Qual é a ocasião ideal para usar uma camisa de time? Esse é um debate que, por mais que pareça superficial e banal, vem tomando grandes proporções nos últimos tempos, principalmente nas redes sociais. Um lado defende que qualquer situação é apropriada, afinal, tal vestimenta hoje é quase um item de grife. Outros defendem que, apesar do preço, existem situações específicas para usá-las. Mas o fato é que é praticamente impossível sair na rua e não se deparar com alguém com a peita de algum clube ou seleção, seja brasileiro ou europeu.

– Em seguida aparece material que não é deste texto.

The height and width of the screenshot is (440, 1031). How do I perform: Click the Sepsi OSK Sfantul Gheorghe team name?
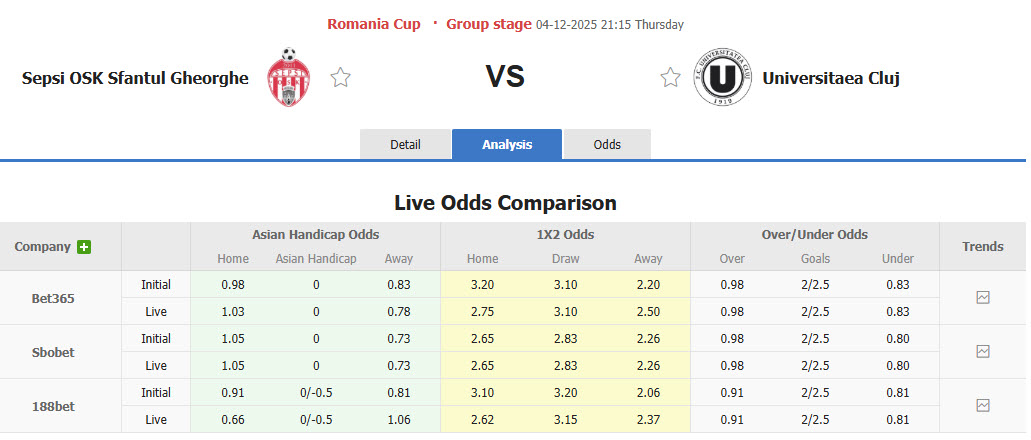135,78
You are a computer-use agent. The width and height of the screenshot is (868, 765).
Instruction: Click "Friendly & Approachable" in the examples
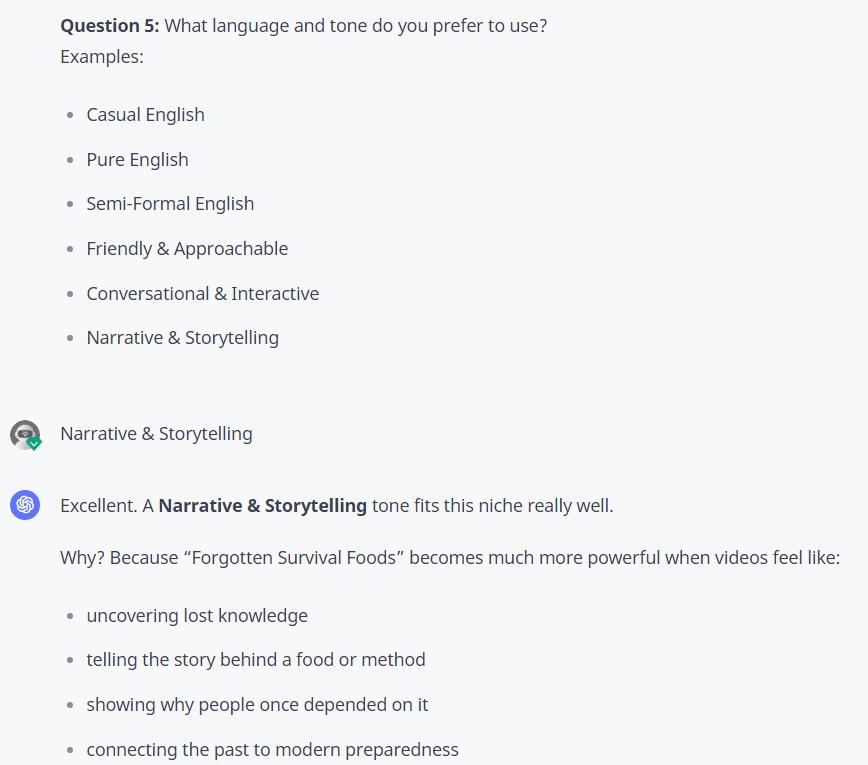pyautogui.click(x=187, y=249)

A camisa de time é uma forma de identificação não só com o clube, mas também com uma comunidade. O uso da camisa é um jeito de expressar a sua paixão e uma maneira de se sentir parte de um grupo, de se identificar com outros e de mostrar orgulho e apoio ao time ou ao seu meio. Além disso, a camisa de time muitas vezes representa mais do que apenas o esporte em si, mas também a cultura local e regional, a história e a tradição da região.
Mas a camisa de time também é um item de moda e estilo, especialmente entre os jovens. Você não precisa saber quem é o atacante da Fiorentina para vestir aquela tradicional camisa roxa, muito menos ter frequentado La Bombonera para usar uma do Boca Juniors, ou ter antepassados franceses na família para vestir a 10 do Mbappé.
A cultura de usar camisa de time em ambientes não necessariamente futebolísticos é um hábito que, no Brasil, nasceu nas periferias e, como tudo que tem essa origem, foi mal visto e desvalorizado no início. A camisa de time, a correntinha no pescoço, um óculos e o boné pra trás fazem parte do kit street para dar um rolê na quebrada. É mais do que comum ver as peitas dos clubes brasileiros e das grandes potências europeias em meio aos bailes funks e em shows de Rap ou de Trap, inclusive com os próprios artistas ostentando a vestimenta. Com o tempo, as camisas passaram a fazer parte do dia-a-dia da população, a ponto de outras partes da sociedade aceitarem e, no fim, até se apropriarem dessa cultura.
E foi aí que essa história ganhou novos rumos. Essa aceitação da moda de camisas de time deu espaço para as grandes marcas e fornecedoras esportivas aumentarem ainda mais os preços dos seus produtos.
Nesta semana, por exemplo, a Adidas anunciou que os clubes brasileiros que patrocina (Atlético-MG, Flamengo, São Paulo e Internacional) terão um reajuste de preços e que suas camisas passarão a custar R$400 no meio do ano. Quatrocentos reais. Isso significa que o trabalhador brasileiro que ganha um salário mínimo terá que guardar mais de 30% dele se quiser vestir uma camisa oficial do seu clube do coração. A tendência é de que outras grandes marcas, como Nike e Puma, também aumentem seus preços daqui a um tempo. A título de curiosidade, uma camisa oficial de um clube na Alemanha custa em média €60, o que não corresponde nem a 4% do salário mínimo de lá.
E assim, com os produtos sendo inacessíveis para toda uma classe, criou-se um mercado paralelo. A pirataria movimenta muito dinheiro no mercado de camisas de futebol, fazendo essa pauta ficar cada vez mais forte. Segundo levantamento feito pelo Fórum Nacional contra a Pirataria e Ilegalidade (FNCP), em 2020, a cada dez uniformes de time vendidos no país, quatro são piratas. O estudo ainda mostra que a falsificação fez com que os clubes de futebol deixassem de lucrar mais de 2 bilhões de reais naquele ano. Mesmo assim, nem os clubes, nem as marcas pensaram soluções concretas para terem produtos mais acessíveis.
Em resumo, o uso da camisa de time no Brasil é uma mistura de paixão, identidade, cultura e estilo. É algo com raízes nas periferias e que posteriormente foi apropriado por classes mais privilegiadas, virando um verdadeiro item de ostentação, o que fez o acesso pelas camadas mais populares ser dificultado. Em um dos episódios do Subculturas, fomos conversar com uma galera que entende bem disso para entender melhor essa história, se liga:
As grandes marcas e a maioria dos clubes não trabalham com uma visão social de acessibilidade de seus produtos, e com isso o mercado paralelo se organiza. Mas, apesar das dificuldades, essa cultura sobrevive, porque muito antes de virar uma “moda elitizada”, já se jogava bola na favela com os pés descalços e a 10 de Ronaldinho nas costas.